String wineDir = System.getProperty("user.home") + "/wine-dataset";
String wineZipDownload = "/tmp/wine.zip";
try {
// Download and extract the Wine dataset
downloadFile("https://www.kaggle.com/api/v1/datasets/download/yasserh/wine-quality-dataset", wineZipDownload);
Files.createDirectories(Paths.get(wineDir));
unzipFile(wineZipDownload, wineDir);
} catch (IOException e) {
e.printStackTrace();
}
}
private static void downloadFile(String urlStr, String dest) throws IOException {
URL url = new URL(urlStr);
HttpURLConnection httpConn = (HttpURLConnection) url.openConnection();
httpConn.setRequestProperty("User-Agent", "Mozilla/5.0");
httpConn.setRequestMethod("GET");
try (InputStream in = httpConn.getInputStream();
FileOutputStream out = new FileOutputStream(dest)) {
byte[] buffer = new byte[4096];
int bytesRead;
while ((bytesRead = in.read(buffer)) != -1) {
out.write(buffer, 0, bytesRead);
}
}
}
private static void unzipFile(String zipFilePath, String destDirectory) throws IOException {
try (ZipInputStream zipIn = new ZipInputStream(new FileInputStream(zipFilePath))) {
ZipEntry entry;
while ((entry = zipIn.getNextEntry()) != null) {
File filePath = new File(destDirectory, entry.getName());
if (entry.isDirectory()) {
// Create directory if it doesn't exist
if (!filePath.isDirectory() && !filePath.mkdirs()) {
throw new IOException("Failed to create directory " + filePath);
}
} else {
// Ensure parent directories exist
File parent = filePath.getParentFile();
if (parent != null && !parent.exists()) {
if (!parent.mkdirs()) {
throw new IOException("Failed to create directory " + parent);
}
}
// Write file content
try (BufferedOutputStream bos = new BufferedOutputStream(new FileOutputStream(filePath))) {
byte[] bytesIn = new byte[4096];
int read;
while ((read = zipIn.read(bytesIn)) != -1) {
bos.write(bytesIn, 0, read);
}
}
}
zipIn.closeEntry();
}
}
}
}
DownloadWine.main(null);
Dependencies
Let’s start by installing the necessary dependencies (our three lovely libraries: tablesaw, smile, and weka).
What do they do?
- Tablesaw -> Loads and stores data as dataframes (comparable to the pandas library in Python)
- SMILE -> Provides powerful machine learning algorithms and tools for data analysis in Java
- SMILE stands for Statistical Machine Intelligence and Learning Engine (crazy yap name)
- Weka -> Another popular machine learning toolkit with a focus on easy-to-use interfaces and classic algorithms
- More high-level than smile and slightly less features but it’s easier to use
These let us load and analyze data in Java, and train ML models to predict data too.
// Add Tablesaw (Java data analysis library)
%maven tech.tablesaw:tablesaw-core:0.43.1
%maven tech.tablesaw:tablesaw-jsplot:0.43.1
// Add Smile (because I want you to smile :))

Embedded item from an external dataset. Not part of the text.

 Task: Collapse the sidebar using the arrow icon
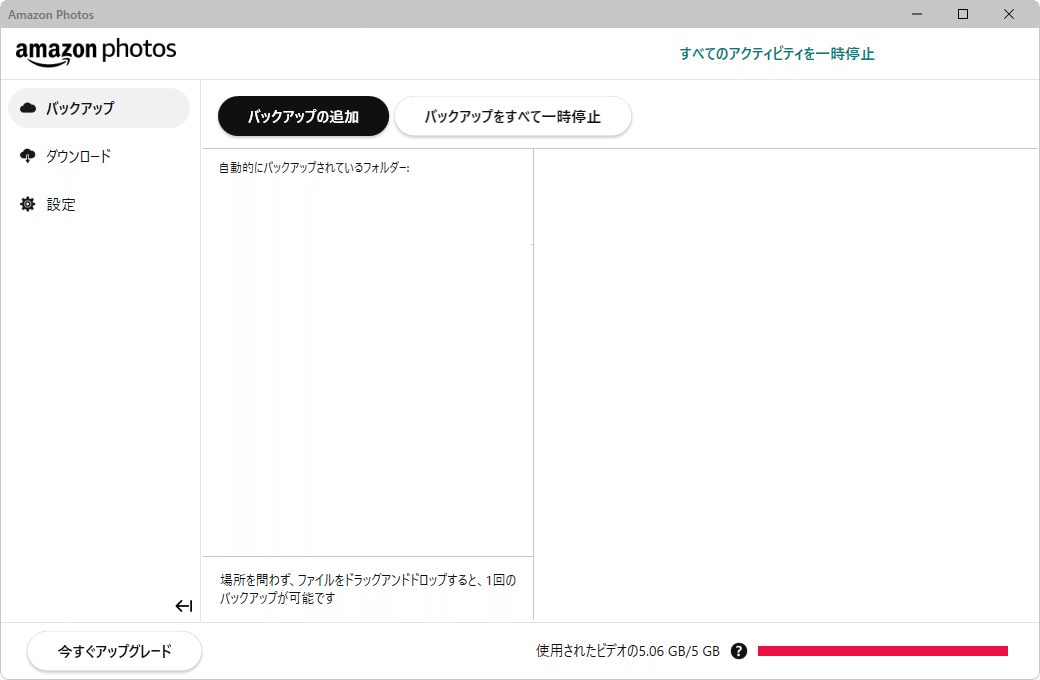pos(184,605)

%maven com.github.haifengl:smile-core:3.0.1
%maven com.github.haifengl:smile-data:2.6.0
// Add Weka (machine learning library)
%maven nz.ac.waikato.cms.weka:weka-stable:3.8.6
Time to Do Stuff
Tablesaw - Loading and Analyzing Data
Let’s start by using tablesaw to load our wine quality dataset and output some information about it.
Why use tablesaw? When you have structured data (basically just things where you know the format of the data beforehand), libraries like tablesaw make it super easy to work with the data. In this case, we have structured data because we have a specific set of properties of the wine every time, unlike in something like an image, which is unstructured.

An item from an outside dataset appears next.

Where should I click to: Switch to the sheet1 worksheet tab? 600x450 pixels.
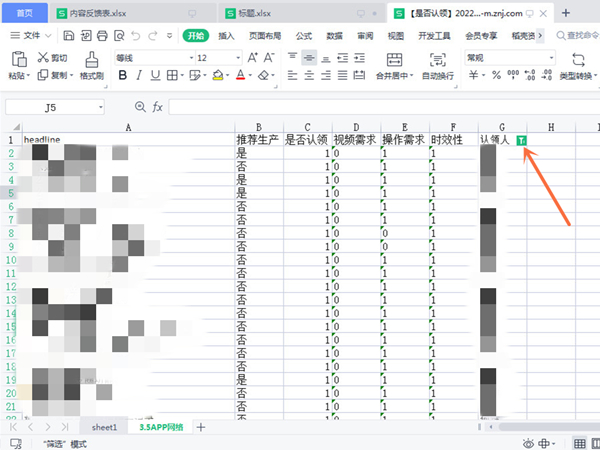tap(105, 427)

import tech.tablesaw.api.*;
import tech.tablesaw.io.csv.CsvReadOptions;
CsvReadOptions options =
CsvReadOptions.builder(System.getProperty("user.home") + "/wine-dataset/WineQT.csv")
.separator(';')
.build();
Table wine = Table.read().usingOptions(options);
System.out.println(wine.structure());
System.out.println(wine.shape());
wine.first(5);
In our code, we loaded the file at ~/wine-dataset/WineQT.csv
(open the file and see for yourself!) and we converted it to a tablesaw table.
Tablesaw can output a lot of information about the table, as we saw above, like the structure and shape.
We can also output some plots to show some information!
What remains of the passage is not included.